O delegado Nunes permaneceu quatro horas no laboratório, cumprindo um mandado de busca e apreensão expedido pela Justiça, às 23 horas de terça-feira. Além do dossiê com o registro de todo o processo do Celobar da mistura da matéria-prima à liberação do lote , Nunes apreendeu livros contábeis e computadores dos setores de compras e de contabilidade.
Segundo o delegado, o dossiê vai permitir que se rastreie a que lote pertencia o sulfato de bário usado para fazer o Celobar ou se a empresa usou o sulfato obtido a partir da síntese de carbonato de bário, produto tóxico usado em tintas e até veneno de rato.
Já nos computadores, Nunes quer saber se a diretoria do laboratório tentou alterar dados sobre a quantidade de sulfato de bário importada. ''Investigamos a hipótese de crime doloso (em que há intenção) e quem pratica um crime doloso tenta apagar provas'', afirmou.
Ontem, o delegado ouviu o depoimento de uma das sócias do laboratório Farmos, Dulceneide Muniz de Melo. Ela confirmou que vendeu ao Enila 600 quilos de carbonato de bário em 18 de novembro, ao preço de R$ 3 o quilo. Nunes informou que mandou levantar o valor pago pelo produtor do Celobar pelo sulfato de bário importado. ''Se de fato usaram o carbonato de bário, não vejo outro motivo senão o barateamento do custo'', disse.
Entre os materiais apreendidos no Enila estavam etiquetas vermelhas com a palavra ''rejeitado'' impressa em preto. O número do lote 3040068 foi escrito a caneta. Nunes relatou que, segundo o depoimento da farmacêutica Márcia Almeida Fernandes, o lote havia sido reprovado em abril pelo controle de qualidade por haver elevado número de bactérias. O material ficou em quarentena e submetido a nova análise 15 dias depois.

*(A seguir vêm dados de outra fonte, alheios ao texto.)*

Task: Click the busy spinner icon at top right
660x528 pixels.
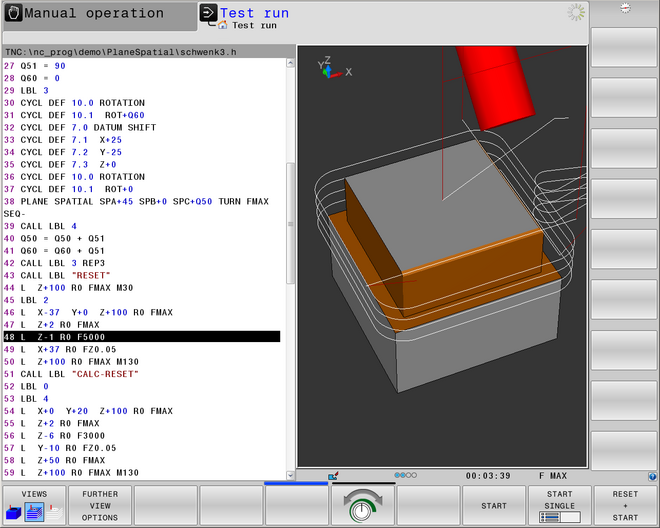Action: pos(575,13)
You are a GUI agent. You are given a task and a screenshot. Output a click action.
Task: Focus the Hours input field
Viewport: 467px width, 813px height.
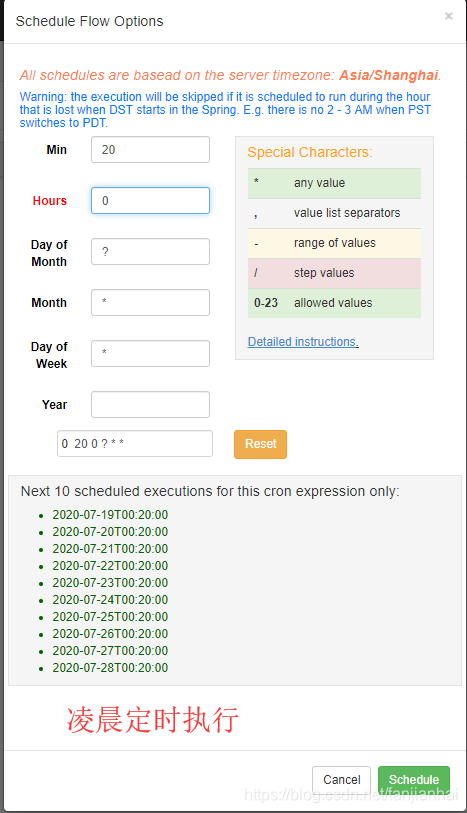point(150,201)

''Quando o medicamento foi novamente reprovado, ela se dirigu ao depósito para colocar as etiquetas e descobriu que o produto já estava no mercado. Ela disse que sequer sabia que o laboratório químico estava funcionando'', disse.
O advogado do Enila, Paulo Henrique Lins, disse ontem que o laboratório pediu baixa do Conselho Regional de Química para ''não pagar duplicidade de conselho'', mas que o Enila tinha autorização para fazer experiência química do Ministério da Saúde e alvará da prefeitura. A Agência Nacional de Vigilância Sanitária (Anvisa) já informou que o laboratório não tinha registro para fazer aquele tipo de experimento.